Se mandó ambas manos a la cabeza para masajear sus sienes, intentando distraer la jaqueca pero se percató de que las tenía atadas. Su corazón dio un vuelco, vinieron claros los recuerdos, el por qué la tenían en la parte trasera de un auto, temiendo por su vida. Las lágrimas empezaron a derramarse, a pesar del dolor que sentía en el estómago y de también estar amarrada de los pies con una soga roja, trató de sentarse.

Apaciguó los sollozos para analizar con calma la forma de liberarse. Vio por las ventanas para saber a dónde la llevaba, siendo árboles lo que rodeaban la carretera, aterrándola aún más. Intentó desatar los nudos con la boca pero su captor los había hecho complejos. Trató tantas veces como pálpitos precipitados reproducía su corazón, temiendo que en cualquier momento pararía el auto en algún lugar tan lejano que durarían días, hasta semanas en encontrarla, si es que el demente que conducía lograba su cometido.

Desde su posición sólo podía ver la parte trasera de la cabeza de su verdugo, quien concentrado conducía, aun sin darse cuenta que ella había despertado. Aprovechando esa ventaja, así le dolieran los dientes de tanto morder el cordel, fue desatándose.

Sintió cierto frescor al liberar sus manos, quedaban sus piernas por desatar. Se acostó de medio lado en el asiento, bajo la oscuridad fue quitando nudo a nudo, con el temor de que su captor en cualquier momento la descubriría. No pensaba en su prima ni en sus padres, si se estarían preguntando por su paradero, en que nunca los volvería a ver, en ese momento sólo buscaba la forma de salir de allí.

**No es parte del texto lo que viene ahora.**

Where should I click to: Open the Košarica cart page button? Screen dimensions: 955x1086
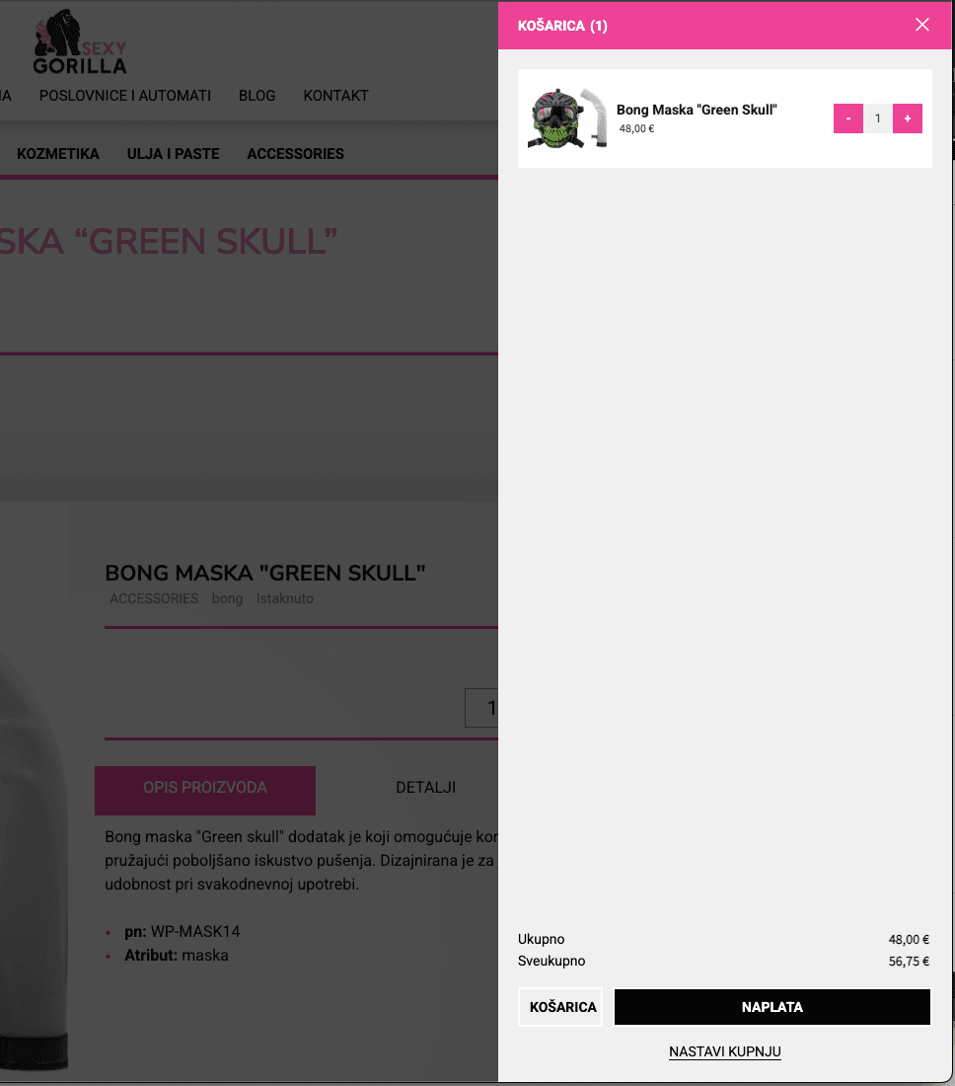click(560, 1007)
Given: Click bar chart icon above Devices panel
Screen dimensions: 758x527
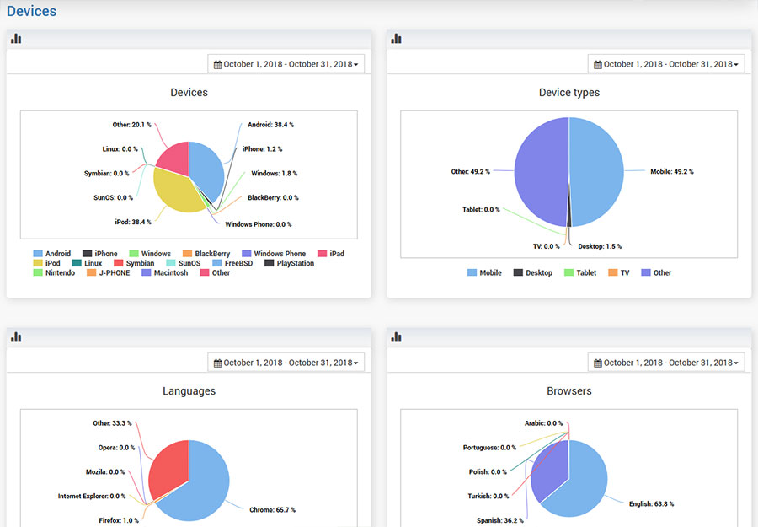Looking at the screenshot, I should [x=16, y=39].
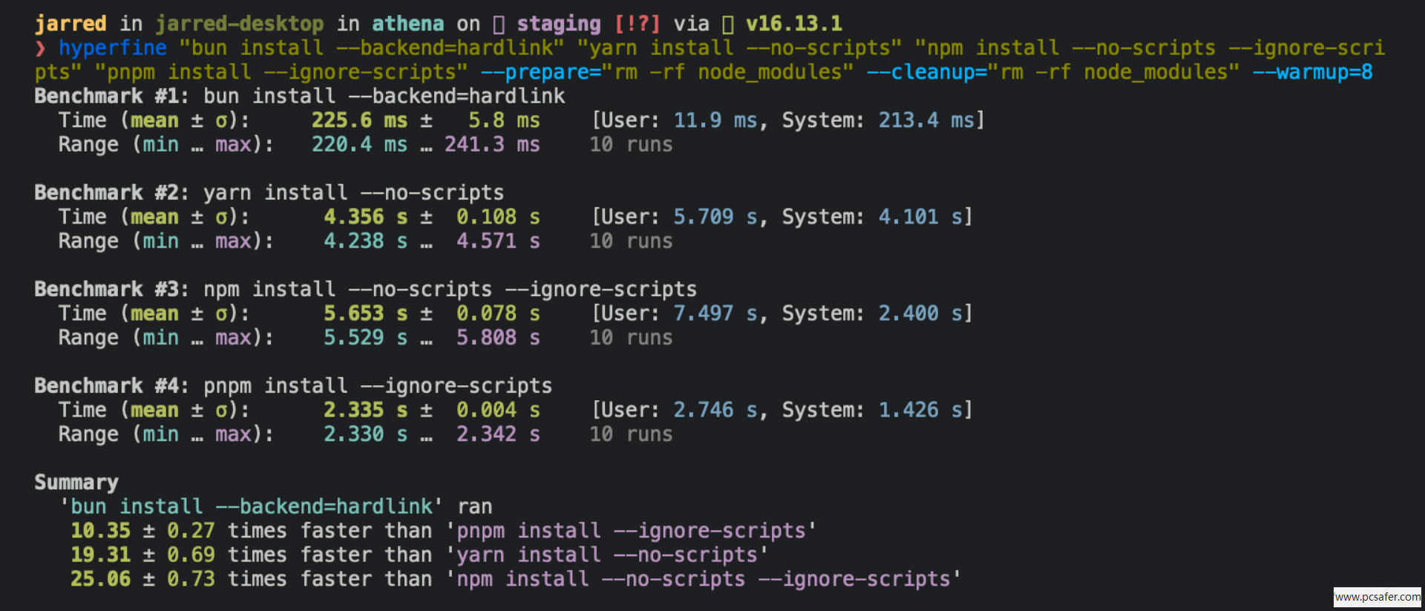Click the [!?] git status indicator
The height and width of the screenshot is (611, 1425).
[x=637, y=24]
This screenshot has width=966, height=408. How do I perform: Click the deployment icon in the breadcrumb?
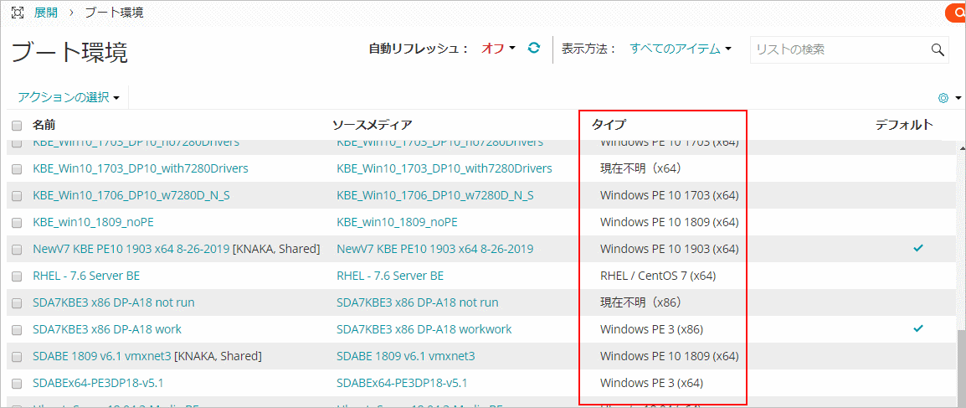coord(17,13)
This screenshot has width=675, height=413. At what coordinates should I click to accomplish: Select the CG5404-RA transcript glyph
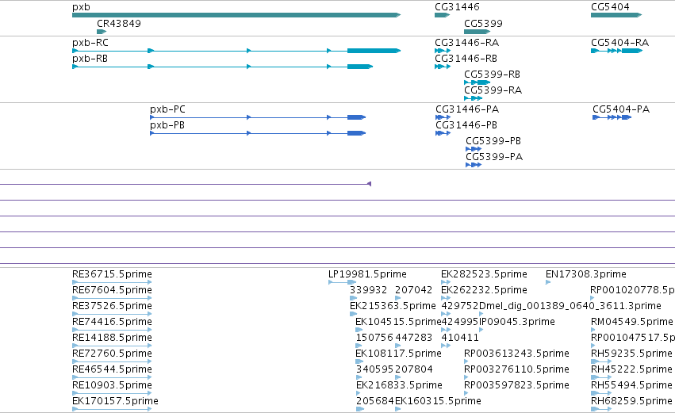tap(616, 51)
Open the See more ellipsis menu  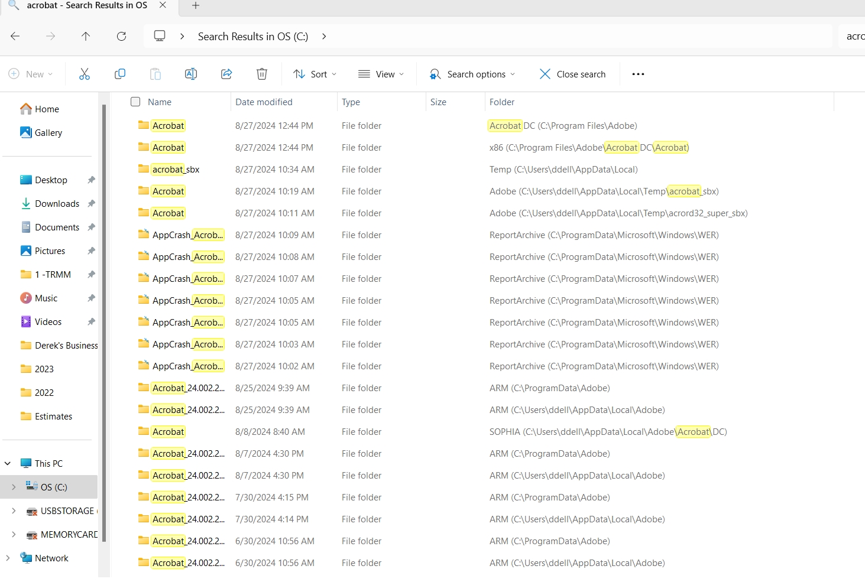(638, 74)
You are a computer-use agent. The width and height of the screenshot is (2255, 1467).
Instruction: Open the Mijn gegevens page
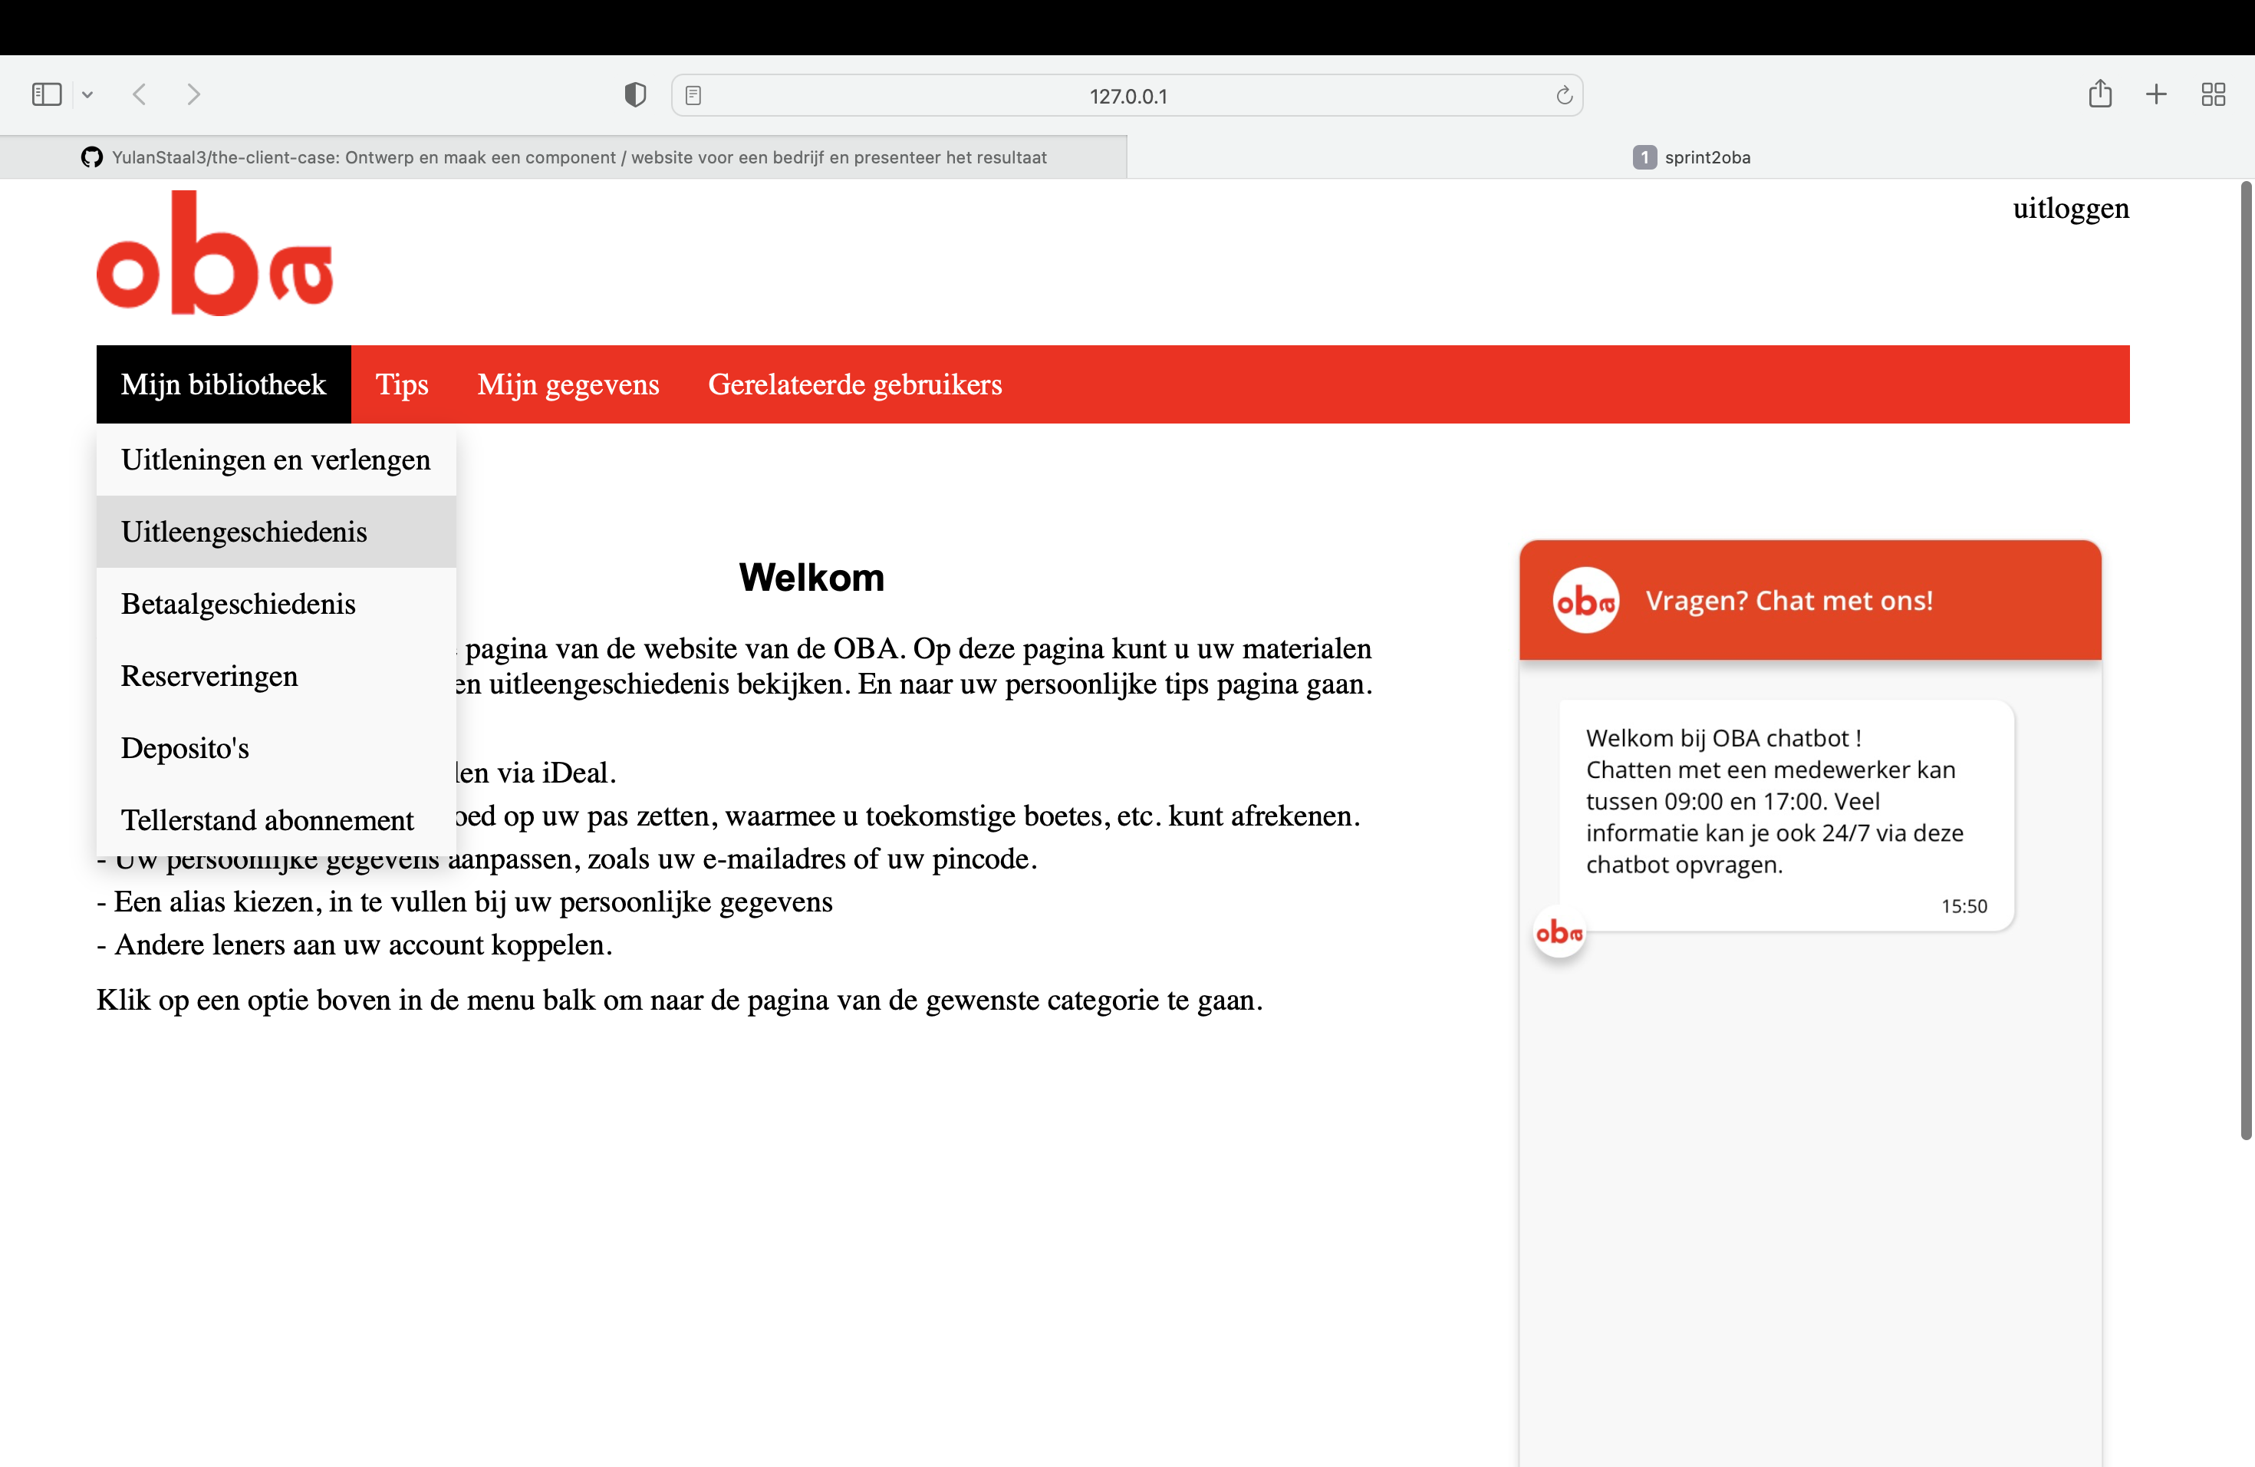(568, 384)
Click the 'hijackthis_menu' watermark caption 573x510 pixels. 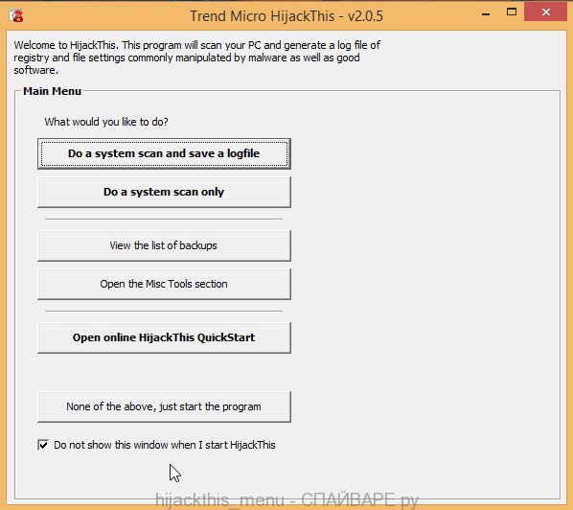[287, 499]
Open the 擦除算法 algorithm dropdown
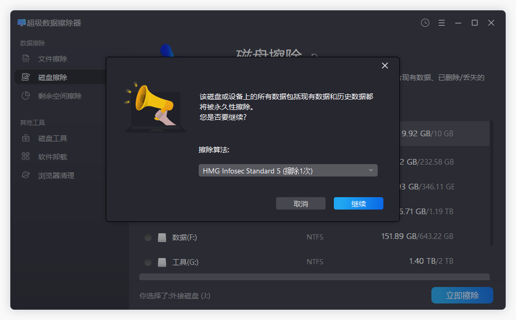Image resolution: width=516 pixels, height=320 pixels. pyautogui.click(x=288, y=170)
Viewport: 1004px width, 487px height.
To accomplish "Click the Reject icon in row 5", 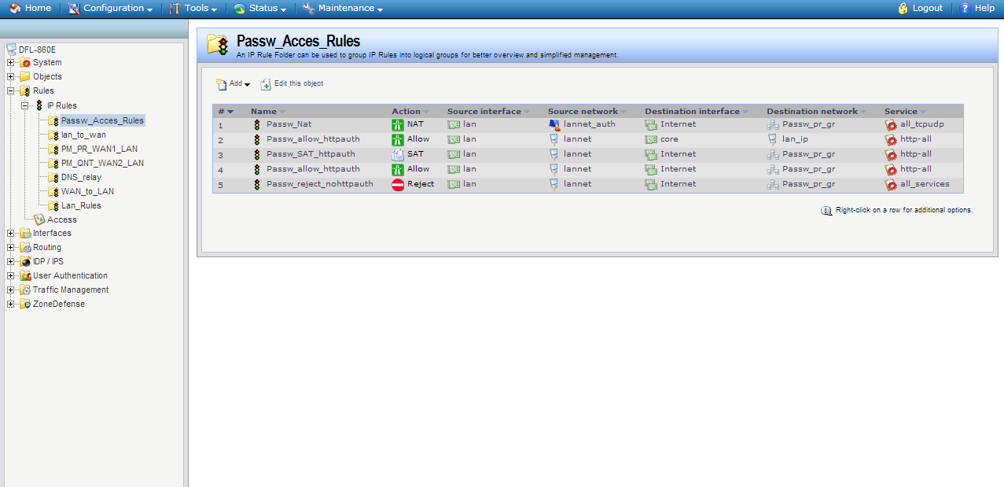I will [398, 184].
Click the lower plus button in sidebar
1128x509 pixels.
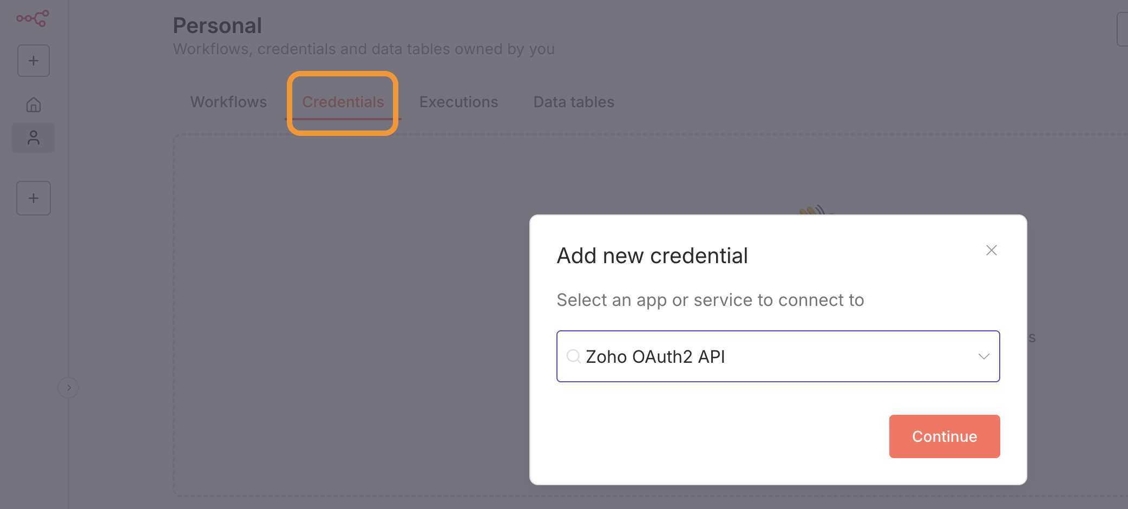tap(34, 198)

El auto se detuvo, freno tan brusco que hizo golpear a la asustada chica en la cabeza, logrando que quedara atorada entre los asientos delanteros y traseros. Las lágrimas se vertieron sin medida, quién sabe a dónde fue a dar con ese desquiciado, veía venir lo peor.

Lucas, se quitó el antifaz y lo lanzó por la ventanilla. Revisó la guantera; en medio de un par de CD's y un revolver, sacó un cuchillo de unos veinte centímetros, que conservaba para ocasiones especiales. Analizó cómo matarla, lo que haría después con el cadáver, en cómo actuar delante de las autoridades cuando le preguntaran no sólo por Jazmín, sino por la otra chica asiática que había asesinado.

Era una lástima tal desperdicio de mujer y de tiempo, no le gustaba llegar nunca a esos extremos ni meterse con tipas que parecían colegialas porque le recordaban a su hermana menor.

—Es una pena —murmuró, plegando los labios, mientras abría la puerta para bajarse.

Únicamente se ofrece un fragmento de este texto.